(Collected data entries)
----------
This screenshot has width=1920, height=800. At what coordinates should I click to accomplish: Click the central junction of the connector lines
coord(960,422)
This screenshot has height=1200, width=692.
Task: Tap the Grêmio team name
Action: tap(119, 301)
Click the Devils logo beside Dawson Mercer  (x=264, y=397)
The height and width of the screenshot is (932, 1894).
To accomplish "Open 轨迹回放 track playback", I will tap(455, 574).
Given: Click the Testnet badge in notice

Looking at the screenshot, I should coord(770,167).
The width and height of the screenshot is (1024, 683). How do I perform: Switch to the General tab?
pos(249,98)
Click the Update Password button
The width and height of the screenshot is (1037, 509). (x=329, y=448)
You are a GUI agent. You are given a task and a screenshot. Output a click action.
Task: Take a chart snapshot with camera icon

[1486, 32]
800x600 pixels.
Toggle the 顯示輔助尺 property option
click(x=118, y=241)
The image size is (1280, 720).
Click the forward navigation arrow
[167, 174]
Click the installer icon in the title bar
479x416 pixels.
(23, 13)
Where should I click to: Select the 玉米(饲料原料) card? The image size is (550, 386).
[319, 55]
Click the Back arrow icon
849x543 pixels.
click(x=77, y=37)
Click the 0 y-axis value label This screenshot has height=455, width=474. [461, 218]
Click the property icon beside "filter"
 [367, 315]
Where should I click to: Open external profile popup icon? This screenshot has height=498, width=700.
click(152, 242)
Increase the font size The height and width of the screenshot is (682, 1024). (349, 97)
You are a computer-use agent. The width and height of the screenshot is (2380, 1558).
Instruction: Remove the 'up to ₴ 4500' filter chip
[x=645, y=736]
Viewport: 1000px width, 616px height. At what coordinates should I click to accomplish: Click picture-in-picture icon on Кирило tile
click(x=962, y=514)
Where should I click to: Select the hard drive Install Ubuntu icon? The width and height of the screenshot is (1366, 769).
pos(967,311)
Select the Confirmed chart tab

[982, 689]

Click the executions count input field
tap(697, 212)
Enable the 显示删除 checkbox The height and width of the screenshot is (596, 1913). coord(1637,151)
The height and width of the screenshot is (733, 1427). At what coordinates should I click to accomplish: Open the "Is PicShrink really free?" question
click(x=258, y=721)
----------
Return each line of the entries that holds the string "agent".

You are a GUI agent. You are given a task and a screenshot. Output a click action.
You are a computer-use agent. The width and height of the screenshot is (2380, 1558).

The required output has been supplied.